→ **Exercise brief**: Write out exactly the lines from the start of the entries through the one that contains "Task: Open the Semua Tipe filter dropdown", including both.

→ **Supplied entries**:
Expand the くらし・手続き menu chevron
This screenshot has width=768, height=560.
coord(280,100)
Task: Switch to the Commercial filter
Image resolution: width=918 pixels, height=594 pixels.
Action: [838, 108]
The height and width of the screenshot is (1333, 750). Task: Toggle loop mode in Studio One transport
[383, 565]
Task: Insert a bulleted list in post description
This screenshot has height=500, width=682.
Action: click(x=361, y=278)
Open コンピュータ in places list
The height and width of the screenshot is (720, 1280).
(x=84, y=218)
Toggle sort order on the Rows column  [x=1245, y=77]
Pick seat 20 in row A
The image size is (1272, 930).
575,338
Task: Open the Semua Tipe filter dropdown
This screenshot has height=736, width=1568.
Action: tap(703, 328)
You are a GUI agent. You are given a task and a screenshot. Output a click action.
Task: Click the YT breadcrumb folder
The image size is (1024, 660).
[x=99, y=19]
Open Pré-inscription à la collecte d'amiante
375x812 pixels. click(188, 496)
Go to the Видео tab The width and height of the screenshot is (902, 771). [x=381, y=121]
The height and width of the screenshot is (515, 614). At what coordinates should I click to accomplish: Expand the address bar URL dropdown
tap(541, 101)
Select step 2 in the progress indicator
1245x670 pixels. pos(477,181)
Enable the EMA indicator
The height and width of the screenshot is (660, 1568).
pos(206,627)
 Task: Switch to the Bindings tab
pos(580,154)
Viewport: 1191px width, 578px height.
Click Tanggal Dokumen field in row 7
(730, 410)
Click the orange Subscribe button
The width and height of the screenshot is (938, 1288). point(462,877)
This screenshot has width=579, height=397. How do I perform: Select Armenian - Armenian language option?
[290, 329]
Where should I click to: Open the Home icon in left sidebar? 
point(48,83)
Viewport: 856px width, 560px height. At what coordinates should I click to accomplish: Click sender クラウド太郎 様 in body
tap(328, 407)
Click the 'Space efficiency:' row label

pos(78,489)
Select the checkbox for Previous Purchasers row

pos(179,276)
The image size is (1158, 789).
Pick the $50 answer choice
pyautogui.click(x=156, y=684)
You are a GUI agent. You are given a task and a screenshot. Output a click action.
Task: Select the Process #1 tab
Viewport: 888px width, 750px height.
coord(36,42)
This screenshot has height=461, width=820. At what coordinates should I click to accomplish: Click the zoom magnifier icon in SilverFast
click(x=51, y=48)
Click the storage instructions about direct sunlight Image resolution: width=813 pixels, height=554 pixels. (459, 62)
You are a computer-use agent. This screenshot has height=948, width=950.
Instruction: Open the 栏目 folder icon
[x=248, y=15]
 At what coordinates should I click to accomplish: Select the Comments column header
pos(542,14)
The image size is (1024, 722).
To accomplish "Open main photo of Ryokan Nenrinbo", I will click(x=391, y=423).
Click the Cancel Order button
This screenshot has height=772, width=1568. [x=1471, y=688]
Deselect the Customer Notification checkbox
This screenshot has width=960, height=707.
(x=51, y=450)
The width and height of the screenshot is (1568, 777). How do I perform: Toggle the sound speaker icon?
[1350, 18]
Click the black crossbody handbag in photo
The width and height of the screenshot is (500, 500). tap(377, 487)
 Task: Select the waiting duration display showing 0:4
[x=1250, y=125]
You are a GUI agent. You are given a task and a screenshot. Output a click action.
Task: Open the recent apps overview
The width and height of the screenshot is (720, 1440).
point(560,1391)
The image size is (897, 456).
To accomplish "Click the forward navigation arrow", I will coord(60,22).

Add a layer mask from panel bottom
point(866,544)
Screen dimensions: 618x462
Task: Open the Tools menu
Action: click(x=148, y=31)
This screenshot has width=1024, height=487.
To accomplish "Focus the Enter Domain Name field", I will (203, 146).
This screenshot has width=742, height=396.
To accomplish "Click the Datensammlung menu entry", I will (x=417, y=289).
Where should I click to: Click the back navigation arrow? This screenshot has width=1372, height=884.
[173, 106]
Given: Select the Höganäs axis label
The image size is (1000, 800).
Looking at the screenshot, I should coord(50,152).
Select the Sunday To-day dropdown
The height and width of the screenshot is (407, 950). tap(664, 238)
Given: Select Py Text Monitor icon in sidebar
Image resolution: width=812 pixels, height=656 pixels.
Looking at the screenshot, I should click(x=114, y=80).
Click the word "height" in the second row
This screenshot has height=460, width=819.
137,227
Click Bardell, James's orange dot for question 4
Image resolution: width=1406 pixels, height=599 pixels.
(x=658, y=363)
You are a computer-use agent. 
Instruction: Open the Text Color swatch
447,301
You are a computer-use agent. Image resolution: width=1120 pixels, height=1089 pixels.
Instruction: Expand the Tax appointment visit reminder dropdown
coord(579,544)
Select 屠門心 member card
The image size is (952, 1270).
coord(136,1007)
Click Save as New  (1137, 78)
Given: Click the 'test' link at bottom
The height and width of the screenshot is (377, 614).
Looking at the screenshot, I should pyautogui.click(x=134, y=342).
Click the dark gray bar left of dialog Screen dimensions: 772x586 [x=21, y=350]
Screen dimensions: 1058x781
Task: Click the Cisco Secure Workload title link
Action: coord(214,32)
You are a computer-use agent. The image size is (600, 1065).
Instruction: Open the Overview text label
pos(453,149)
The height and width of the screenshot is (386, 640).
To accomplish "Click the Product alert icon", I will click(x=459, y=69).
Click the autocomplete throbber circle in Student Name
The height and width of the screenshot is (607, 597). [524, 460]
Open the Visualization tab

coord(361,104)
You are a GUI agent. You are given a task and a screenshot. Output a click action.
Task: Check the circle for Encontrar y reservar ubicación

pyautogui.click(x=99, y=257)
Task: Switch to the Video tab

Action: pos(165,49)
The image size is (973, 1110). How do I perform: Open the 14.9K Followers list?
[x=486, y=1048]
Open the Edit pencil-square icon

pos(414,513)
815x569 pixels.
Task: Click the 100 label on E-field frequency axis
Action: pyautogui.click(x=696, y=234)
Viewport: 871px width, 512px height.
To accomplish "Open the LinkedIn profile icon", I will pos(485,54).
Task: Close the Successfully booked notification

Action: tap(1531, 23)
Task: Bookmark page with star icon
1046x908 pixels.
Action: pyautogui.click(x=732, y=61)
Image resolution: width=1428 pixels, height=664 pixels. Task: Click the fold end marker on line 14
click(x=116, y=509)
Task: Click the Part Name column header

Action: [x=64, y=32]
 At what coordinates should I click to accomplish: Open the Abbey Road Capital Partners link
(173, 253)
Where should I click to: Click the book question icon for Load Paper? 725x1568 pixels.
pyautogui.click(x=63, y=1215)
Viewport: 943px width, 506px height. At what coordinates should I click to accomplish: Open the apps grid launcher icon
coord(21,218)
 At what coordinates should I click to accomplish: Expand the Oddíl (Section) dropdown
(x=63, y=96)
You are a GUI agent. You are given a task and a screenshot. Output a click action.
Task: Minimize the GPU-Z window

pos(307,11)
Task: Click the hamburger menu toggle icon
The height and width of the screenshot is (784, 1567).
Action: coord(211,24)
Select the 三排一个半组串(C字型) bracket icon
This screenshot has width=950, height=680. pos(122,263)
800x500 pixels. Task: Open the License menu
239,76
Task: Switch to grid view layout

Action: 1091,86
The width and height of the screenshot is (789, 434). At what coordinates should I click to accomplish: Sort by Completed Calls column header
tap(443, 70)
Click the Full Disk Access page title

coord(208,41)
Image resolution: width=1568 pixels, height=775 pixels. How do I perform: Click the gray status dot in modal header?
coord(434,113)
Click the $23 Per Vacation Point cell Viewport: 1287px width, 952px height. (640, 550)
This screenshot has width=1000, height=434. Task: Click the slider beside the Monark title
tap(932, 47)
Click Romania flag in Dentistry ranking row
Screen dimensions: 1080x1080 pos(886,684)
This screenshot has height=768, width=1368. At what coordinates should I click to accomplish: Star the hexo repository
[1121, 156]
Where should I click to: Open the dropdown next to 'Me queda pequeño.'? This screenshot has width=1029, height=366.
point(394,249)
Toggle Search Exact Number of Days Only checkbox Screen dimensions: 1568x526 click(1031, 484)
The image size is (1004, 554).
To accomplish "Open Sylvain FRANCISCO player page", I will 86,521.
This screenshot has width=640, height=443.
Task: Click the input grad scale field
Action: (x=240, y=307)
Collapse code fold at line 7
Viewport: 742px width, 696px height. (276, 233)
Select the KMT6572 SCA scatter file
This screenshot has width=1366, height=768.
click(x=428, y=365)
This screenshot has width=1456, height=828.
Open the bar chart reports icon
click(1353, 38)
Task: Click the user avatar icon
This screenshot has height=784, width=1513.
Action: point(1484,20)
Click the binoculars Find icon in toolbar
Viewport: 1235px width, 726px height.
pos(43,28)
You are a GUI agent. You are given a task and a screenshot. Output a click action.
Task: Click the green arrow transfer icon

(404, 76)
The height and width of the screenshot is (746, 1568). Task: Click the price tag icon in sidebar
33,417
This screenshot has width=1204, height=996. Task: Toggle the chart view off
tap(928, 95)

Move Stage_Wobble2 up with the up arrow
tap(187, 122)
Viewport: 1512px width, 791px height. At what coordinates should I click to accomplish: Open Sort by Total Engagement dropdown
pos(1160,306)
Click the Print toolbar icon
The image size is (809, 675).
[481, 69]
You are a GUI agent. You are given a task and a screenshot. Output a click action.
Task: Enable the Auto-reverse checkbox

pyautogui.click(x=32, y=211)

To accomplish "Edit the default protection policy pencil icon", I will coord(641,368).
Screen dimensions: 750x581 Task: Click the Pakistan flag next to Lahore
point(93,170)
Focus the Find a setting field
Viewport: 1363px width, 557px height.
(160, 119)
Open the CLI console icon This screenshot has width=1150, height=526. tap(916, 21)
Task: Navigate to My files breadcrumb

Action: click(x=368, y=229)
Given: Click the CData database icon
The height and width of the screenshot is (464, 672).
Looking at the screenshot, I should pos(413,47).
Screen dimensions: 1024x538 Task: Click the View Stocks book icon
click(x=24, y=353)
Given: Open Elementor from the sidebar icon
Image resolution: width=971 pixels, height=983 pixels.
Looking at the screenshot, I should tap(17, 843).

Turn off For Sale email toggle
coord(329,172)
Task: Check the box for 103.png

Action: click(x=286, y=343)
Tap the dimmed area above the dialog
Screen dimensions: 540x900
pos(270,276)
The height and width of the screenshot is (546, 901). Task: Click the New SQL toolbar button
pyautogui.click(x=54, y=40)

→ **Result**:
Expand the くらし・手続き menu chevron
This screenshot has width=768, height=560.
coord(280,100)
Task: Switch to the Commercial filter
Image resolution: width=918 pixels, height=594 pixels.
Action: [838, 108]
The height and width of the screenshot is (1333, 750). Task: Toggle loop mode in Studio One transport
[383, 565]
Task: Insert a bulleted list in post description
This screenshot has height=500, width=682.
Action: click(x=361, y=278)
Open コンピュータ in places list
The height and width of the screenshot is (720, 1280).
(x=84, y=218)
Toggle sort order on the Rows column  [x=1245, y=77]
Pick seat 20 in row A
The image size is (1272, 930).
575,338
Task: Open the Semua Tipe filter dropdown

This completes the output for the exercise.